Everything that matters is missing. The so-called Great Barrington Declaration says nothing about the unscientific nature of the PCR tests, which erode civil rights, is silent on the erosion of civil rights and the antisociality of social distancing, and avoids the word mask like a cat avoids water.
Not a word about the total surveillance state in the name of disease control, about contact tracing.
And perhaps the greatest scandal in medical history, the planned mass vaccinations with possibly the most severe autoimmune reactions, with carcinogenic illness or genetically irreparable damages caused by the new mRNA vaccines, is not rejected by the Great Barrington Declaration.
Bhattacharya, Gupta and Kulldorff want to seal off nursing homes and hospitals from the outside world by compulsory tests; anyone who is test-positive or refuses to take the test cannot get in. Anyone who is not continuously tested, maybe soon also anyone who is not vaccinated against the SARS-CoV-2 coronavirus, should not be allowed to work there (which then probably also will apply to schools and advisory offices, for professional customer contact at all).
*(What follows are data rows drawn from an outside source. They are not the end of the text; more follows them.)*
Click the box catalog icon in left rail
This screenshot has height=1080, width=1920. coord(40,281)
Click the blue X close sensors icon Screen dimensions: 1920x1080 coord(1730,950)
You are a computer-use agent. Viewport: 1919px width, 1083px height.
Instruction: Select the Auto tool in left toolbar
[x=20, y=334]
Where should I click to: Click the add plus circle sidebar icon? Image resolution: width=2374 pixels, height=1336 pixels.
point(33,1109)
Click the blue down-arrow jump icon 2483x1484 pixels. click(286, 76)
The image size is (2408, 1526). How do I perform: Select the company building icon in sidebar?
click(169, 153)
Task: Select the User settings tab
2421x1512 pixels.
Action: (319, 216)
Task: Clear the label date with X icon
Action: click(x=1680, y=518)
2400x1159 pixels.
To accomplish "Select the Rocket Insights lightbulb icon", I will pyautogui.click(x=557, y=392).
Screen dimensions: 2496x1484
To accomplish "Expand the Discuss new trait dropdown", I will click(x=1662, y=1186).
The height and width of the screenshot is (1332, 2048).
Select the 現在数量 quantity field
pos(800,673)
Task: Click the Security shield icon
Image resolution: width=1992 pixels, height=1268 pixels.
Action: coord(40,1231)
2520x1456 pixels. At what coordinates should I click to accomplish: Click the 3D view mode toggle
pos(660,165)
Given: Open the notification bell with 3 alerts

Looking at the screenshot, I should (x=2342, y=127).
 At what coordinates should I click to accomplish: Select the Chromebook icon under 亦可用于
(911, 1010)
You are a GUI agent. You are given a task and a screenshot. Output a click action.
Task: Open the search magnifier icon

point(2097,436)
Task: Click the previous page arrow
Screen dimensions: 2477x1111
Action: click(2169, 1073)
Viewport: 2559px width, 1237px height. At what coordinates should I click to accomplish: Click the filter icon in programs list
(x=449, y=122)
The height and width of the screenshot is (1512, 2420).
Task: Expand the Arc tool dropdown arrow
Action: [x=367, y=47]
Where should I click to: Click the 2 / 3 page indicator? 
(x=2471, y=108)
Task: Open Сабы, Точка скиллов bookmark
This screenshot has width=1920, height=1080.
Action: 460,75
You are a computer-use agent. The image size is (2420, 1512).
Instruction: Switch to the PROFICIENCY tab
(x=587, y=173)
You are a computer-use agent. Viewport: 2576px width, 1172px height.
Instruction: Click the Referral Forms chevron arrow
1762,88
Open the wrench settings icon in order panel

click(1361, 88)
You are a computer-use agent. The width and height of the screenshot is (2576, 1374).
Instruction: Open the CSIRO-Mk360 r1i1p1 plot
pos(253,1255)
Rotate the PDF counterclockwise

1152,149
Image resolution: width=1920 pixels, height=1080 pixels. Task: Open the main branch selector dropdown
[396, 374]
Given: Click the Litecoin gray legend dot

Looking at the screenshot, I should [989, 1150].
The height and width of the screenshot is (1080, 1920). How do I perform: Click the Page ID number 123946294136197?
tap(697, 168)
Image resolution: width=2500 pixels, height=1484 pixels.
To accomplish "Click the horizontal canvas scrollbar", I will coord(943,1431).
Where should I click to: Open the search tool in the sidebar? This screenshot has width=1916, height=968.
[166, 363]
Mandatory vaccination through the back door.
As a Trojan horse, the term vaccination is smuggled three times into the declaration. First. Without demanding that children be protected from any DNA or RNA-based vaccine or vector vaccine, such as those used against coronaviruses, one cries a little about “lower vaccination rates in children”. Secondly, the three authors pretend acting human and thinking about poor people (of the “underprivileged”), but had already put in front: “Maintaining these measures until a vaccine is available”. Third, according to the motto nothing has to be, everything is possible: “Herd immunity (…) can be supported by a vaccine, but does not depend on it”.
“Focused protection” names the manifesto of the three mask understanders, test propagators and vaccination friends as a concept. “Those who are not in need of protection should immediately be able to lead a normal life again”, which demigod in white will make a judgment tomorrow about whether the individual is allowed to lead “a normal life”?
Critics of the measures against COVID-19, that have been imposed on us for seven months without a scientific basis, should not sign the Great Barrington Declaration.
Surely,that now we are well into the second covid 19 wave,It is starting to become apparent that lessons can and should be learned, from the abysmal record of the so called “science” based dictats promising a doom laden future!
The cost to the world economies,and the human costs of the suffering,and heartache,would have been better served by the provision of new hospitals,and specially trained technicians to deal with what is turning out to be a much overated pandemic ! Particularly regards the overly massaged total death rates in relation to the previous 5 yearly averages!Regards,Colin Braddock.
People can do marvelous reasoning predicated on false premises,eh?